** Start of Source document **

Ricotta & Wheat Pies [start of a new Easter tradition]

Ricotta & wheat pies are not an Easter tradition in my own family, but I have declared it a new tradition from here on out. They are crusted with a pasta frolla (a kind of shortbread), and then filled with a sweet ricotta filling, either adding chocolate or wheat berries at the end. My grandmother always made Sicilian Easter Rings growing up, and next year I’ll tackle those as a new project.

I made a total of 8 pies for Easter to give away as gifts and bring to the various households (both my boyfriend and I come from split families, so there’s always double to dish out) It was not a small feat considering my sad excuse for a kitchen and erratic stove. They turned out fabulous to my surprise. I used two different ricotta bases, and the version with the wheat was the general favorite. The wheat pies turned out lighter and creamier, whereas the ricotta pies were thicker and denser.

SO, I’ve adapted the recipe so that the base is the same, and you can simply add the wheat or chocolate chips at the end.

This recipe makes two pies. Go ahead and make the dough 1 full day in advance. It softens very, very quickly once you begin handling it. Make the wheat berries in advance too (takes about 1 hour or so).

Pasta Frolla- The Dough

  • 4 sticks of butter, room temp.
  • 2 cups sugar
  • 1 teaspoon lemon zest
  • 1 teaspoon orange zest
  • 1 teaspoon vanilla extract
  • 1 teaspoon honey
  • 1/4 teaspoon baking soda
  • 1/4 teaspoon baking powder
  • 1/2 cup water, room temp.

** End of Source document **
** Start of Extracted information **

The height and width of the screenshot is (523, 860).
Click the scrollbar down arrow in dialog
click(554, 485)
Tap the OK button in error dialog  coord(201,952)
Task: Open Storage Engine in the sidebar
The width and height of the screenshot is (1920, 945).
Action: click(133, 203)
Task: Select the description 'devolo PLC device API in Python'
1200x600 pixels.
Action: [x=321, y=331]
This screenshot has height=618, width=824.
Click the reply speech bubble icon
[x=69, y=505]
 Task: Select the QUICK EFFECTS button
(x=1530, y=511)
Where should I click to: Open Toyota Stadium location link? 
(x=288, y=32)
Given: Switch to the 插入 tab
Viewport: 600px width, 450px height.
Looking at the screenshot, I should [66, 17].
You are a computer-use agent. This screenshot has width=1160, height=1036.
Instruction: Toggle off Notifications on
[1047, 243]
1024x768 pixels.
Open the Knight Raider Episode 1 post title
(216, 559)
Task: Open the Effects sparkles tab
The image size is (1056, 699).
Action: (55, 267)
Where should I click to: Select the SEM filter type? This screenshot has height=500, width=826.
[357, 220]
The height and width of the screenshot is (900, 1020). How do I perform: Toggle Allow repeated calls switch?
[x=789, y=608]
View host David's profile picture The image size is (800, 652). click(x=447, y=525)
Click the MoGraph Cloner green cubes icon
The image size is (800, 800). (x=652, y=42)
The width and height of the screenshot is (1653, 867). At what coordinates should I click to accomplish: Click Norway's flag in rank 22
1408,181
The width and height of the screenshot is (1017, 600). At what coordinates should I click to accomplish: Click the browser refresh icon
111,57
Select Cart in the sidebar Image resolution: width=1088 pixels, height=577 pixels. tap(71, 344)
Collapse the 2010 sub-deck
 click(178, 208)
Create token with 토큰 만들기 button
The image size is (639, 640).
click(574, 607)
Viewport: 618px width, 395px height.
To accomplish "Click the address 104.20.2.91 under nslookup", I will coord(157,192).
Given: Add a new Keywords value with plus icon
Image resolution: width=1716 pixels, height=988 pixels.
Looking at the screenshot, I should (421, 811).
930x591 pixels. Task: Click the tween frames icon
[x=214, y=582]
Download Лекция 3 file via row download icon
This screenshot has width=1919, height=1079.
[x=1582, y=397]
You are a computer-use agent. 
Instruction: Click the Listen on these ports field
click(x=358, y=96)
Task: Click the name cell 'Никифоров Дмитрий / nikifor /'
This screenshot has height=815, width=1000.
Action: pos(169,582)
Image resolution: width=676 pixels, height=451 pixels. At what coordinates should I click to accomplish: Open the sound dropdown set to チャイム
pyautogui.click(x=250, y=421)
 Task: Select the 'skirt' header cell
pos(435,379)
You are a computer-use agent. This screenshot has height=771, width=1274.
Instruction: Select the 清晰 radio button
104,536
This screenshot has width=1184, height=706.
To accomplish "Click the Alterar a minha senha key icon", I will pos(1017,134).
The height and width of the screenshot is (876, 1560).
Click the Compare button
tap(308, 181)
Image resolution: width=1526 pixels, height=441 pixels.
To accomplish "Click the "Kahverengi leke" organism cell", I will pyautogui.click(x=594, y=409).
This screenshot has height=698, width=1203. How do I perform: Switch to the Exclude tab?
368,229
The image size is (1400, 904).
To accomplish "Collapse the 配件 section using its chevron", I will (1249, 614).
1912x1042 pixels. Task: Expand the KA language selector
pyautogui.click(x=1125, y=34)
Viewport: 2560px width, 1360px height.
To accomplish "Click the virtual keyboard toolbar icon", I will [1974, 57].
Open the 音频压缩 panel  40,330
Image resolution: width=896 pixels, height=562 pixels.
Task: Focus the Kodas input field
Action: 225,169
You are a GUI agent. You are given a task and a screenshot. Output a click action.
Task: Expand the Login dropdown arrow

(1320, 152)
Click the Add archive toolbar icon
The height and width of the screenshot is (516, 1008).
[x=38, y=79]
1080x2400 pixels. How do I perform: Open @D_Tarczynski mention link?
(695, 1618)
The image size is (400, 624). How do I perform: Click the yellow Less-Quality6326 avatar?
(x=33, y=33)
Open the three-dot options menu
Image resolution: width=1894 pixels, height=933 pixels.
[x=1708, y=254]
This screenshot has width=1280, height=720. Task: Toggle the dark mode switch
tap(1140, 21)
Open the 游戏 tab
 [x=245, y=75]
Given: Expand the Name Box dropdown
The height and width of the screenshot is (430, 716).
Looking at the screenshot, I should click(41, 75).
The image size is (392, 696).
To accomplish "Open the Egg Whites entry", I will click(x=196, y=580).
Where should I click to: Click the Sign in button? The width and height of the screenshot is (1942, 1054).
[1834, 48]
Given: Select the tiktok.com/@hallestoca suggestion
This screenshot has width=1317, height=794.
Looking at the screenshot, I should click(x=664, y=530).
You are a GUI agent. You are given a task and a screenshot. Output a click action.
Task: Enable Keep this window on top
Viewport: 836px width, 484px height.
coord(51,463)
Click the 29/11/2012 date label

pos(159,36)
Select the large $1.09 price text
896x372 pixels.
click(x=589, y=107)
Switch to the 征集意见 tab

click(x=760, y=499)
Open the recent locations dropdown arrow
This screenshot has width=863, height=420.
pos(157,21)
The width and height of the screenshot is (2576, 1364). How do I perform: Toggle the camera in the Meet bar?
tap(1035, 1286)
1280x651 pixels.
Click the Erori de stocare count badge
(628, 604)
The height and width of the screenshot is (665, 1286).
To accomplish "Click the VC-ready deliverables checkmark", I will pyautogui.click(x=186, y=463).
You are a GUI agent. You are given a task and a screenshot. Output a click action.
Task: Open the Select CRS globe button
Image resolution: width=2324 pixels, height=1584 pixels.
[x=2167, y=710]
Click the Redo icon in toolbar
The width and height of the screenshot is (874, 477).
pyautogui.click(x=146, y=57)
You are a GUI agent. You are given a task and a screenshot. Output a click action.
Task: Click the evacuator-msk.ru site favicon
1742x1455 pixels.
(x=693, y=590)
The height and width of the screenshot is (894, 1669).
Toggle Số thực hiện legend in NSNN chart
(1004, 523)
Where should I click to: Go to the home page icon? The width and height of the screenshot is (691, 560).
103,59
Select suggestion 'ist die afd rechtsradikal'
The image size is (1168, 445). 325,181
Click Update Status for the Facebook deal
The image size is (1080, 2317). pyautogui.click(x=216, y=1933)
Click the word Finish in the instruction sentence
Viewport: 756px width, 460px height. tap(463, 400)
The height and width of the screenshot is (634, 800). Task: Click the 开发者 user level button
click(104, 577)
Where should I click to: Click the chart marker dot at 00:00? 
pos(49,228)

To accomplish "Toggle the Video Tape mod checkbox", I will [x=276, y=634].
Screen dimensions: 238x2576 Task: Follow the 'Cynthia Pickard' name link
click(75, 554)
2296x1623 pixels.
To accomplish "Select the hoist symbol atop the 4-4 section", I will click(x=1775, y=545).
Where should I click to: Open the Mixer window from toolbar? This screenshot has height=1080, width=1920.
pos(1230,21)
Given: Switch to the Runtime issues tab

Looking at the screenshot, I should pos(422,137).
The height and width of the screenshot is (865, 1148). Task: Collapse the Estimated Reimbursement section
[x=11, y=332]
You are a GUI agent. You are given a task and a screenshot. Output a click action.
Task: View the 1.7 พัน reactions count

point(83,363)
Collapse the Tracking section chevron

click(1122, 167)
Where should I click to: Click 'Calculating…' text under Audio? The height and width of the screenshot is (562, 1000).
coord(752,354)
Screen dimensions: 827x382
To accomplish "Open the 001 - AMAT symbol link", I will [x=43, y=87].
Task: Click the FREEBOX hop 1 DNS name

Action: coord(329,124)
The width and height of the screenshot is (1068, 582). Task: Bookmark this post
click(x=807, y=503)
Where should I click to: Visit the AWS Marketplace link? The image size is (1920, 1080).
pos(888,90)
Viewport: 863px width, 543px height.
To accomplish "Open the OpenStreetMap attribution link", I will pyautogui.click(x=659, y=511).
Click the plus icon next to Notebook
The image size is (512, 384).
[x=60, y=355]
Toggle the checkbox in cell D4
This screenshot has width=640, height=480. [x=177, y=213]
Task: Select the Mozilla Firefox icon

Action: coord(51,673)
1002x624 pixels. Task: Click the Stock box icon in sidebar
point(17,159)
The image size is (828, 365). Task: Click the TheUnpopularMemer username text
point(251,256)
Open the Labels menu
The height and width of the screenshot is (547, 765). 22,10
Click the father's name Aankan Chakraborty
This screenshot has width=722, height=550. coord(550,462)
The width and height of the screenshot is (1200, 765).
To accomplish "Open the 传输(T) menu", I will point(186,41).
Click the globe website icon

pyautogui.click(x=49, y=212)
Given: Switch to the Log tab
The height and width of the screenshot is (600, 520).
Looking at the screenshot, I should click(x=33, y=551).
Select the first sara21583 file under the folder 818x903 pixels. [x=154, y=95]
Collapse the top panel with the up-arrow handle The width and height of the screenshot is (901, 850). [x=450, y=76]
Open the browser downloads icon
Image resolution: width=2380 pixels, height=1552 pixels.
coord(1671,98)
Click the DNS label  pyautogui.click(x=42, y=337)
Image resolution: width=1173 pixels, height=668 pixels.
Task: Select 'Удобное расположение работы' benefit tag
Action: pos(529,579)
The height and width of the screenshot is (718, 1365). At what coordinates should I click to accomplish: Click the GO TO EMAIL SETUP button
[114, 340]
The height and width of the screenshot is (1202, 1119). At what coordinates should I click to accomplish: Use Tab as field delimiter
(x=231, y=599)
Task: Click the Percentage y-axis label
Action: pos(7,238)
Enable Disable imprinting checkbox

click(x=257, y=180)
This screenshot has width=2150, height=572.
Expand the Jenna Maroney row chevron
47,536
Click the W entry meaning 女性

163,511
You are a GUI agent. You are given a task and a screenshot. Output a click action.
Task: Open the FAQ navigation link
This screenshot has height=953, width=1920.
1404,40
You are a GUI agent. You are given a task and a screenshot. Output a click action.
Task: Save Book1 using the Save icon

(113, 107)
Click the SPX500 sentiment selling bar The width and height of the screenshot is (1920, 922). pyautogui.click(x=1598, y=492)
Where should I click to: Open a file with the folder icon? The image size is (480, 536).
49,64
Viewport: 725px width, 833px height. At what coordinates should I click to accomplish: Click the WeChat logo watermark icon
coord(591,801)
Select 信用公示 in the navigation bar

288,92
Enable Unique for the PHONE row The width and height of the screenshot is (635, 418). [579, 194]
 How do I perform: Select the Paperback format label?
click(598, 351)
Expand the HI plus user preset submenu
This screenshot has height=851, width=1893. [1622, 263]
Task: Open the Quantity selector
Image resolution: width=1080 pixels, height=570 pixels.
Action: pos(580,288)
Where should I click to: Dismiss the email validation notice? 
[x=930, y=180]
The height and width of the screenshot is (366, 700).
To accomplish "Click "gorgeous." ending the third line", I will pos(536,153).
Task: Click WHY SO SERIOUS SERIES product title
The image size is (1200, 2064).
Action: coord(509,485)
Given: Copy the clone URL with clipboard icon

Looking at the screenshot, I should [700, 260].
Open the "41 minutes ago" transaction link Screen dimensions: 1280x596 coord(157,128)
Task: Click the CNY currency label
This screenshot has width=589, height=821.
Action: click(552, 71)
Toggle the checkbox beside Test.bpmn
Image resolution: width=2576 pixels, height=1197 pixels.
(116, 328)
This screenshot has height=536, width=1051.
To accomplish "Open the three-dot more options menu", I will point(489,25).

** End of Extracted information **

## Task details
Answer these questions from the ricotta and wheat pie post.
1. How many pies did the writer make for Easter?
2. How far ahead of time should the dough be made?
3. How much lemon zest goes into the dough?

## Output of the exercise
1. 8 pies
2. 1 full day in advance
3. 1 teaspoon